__OPDRACHT__
Neem uit de paginatekst letterlijk het stuk over van "Artikel 8 Brandblusinstallaties" tot en met "te worden gehanteerd.".

__PAGINATEKST__

____

Installaties algemeen Artikel 6 In principe dienen de bestaande brandveiligheidinstallaties te worden gehandhaafd. In die gevallen waar dit niet mogelijk is dienen er in overleg met de brandweer en gemeente gelijkwaardige voorzieningen te worden getroffen. Toelichting In bepaalde bouwwerken zal een brandmeldinstallatie aanwezig zijn. Het is niet altijd realistisch, b.v. in relatie tot de kosten, te eisen dat deze installatie (met doormelding) intact dient te blijven. In bouwwerken waar deze installatie niet aanwezig is zal een dergelijke installatie ook niet worden geëist. Wel is een en ander afhankelijk van de kwaliteit van de overige brandveiligheidsvoorzieningen. De noodzaak daartoe kan in overleg met het lokale brandweerkorps worden bepaald. Wanneer uitvoering wordt gegeven aan de in de in deze praktijkrichtlijn gestelde voorwaarden wordt geacht voldoende aandacht te hebben besteed aan gelijkwaardige brandveiligheid. 9
Zelfsluitendheid Artikel 7 Zelfsluitende deuren met een brand- c.q. rookwerende functie dienen te zijn voorzien van deugdelijke deurdrangers, bijvoorbeeld een hydraulische deurdranger of gelijkwaardig. (Conform het gestelde in het Bouwbesluit BB, artikel 2.114 en 2.144)
Artikel 8 Brandblusinstallaties Indien het bouwwerk brandslanghaspels aanwezig zijn, dienen deze ieder jaar te worden gekeurd. (Conform het gestelde in het Gebruiksbesluit, artikel 2.4.1, lid 3) Toelichting In het bouwwerk dienen minimale voorzieningen aanwezig zijn teneinde een beginnende brand te kunnen blussen. Indien het bouwwerk niet is voorzien van brandslanghaspels dient per verdieping een draagbaar blustoestel van 6kg geschikt voor ABC- branden aanwezig te zijn. Hierbij dient voor de dekking van het blustoestel een maximale loopafstand van 30 meter te worden gehanteerd.

____

__MATERIAAL__
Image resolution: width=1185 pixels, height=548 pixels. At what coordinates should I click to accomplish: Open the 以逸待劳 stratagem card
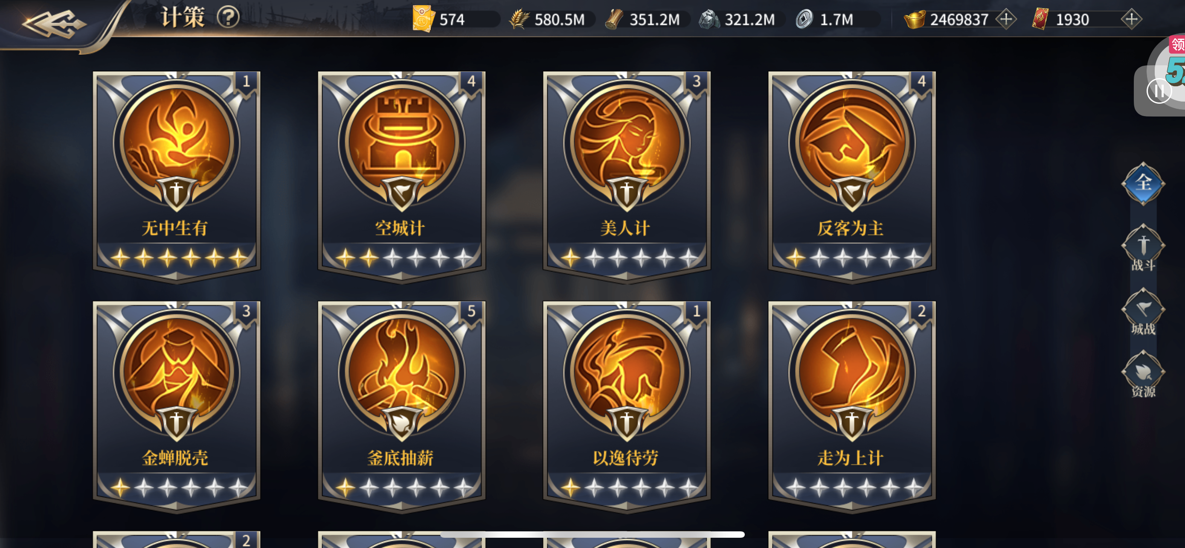[627, 406]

____

__VERWACHT ANTWOORD__
Artikel 8 Brandblusinstallaties Indien het bouwwerk brandslanghaspels aanwezig zijn, dienen deze ieder jaar te worden gekeurd. (Conform het gestelde in het Gebruiksbesluit, artikel 2.4.1, lid 3) Toelichting In het bouwwerk dienen minimale voorzieningen aanwezig zijn teneinde een beginnende brand te kunnen blussen. Indien het bouwwerk niet is voorzien van brandslanghaspels dient per verdieping een draagbaar blustoestel van 6kg geschikt voor ABC- branden aanwezig te zijn. Hierbij dient voor de dekking van het blustoestel een maximale loopafstand van 30 meter te worden gehanteerd.